Write out every entry below word for word, leaving nothing out.

===

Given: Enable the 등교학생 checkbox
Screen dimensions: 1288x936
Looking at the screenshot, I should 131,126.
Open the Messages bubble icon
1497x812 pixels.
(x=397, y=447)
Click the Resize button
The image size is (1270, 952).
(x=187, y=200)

===

§ **Answer for this exercise**:
Given: Enable the 등교학생 checkbox
Screen dimensions: 1288x936
Looking at the screenshot, I should 131,126.
Open the Messages bubble icon
1497x812 pixels.
(x=397, y=447)
Click the Resize button
The image size is (1270, 952).
(x=187, y=200)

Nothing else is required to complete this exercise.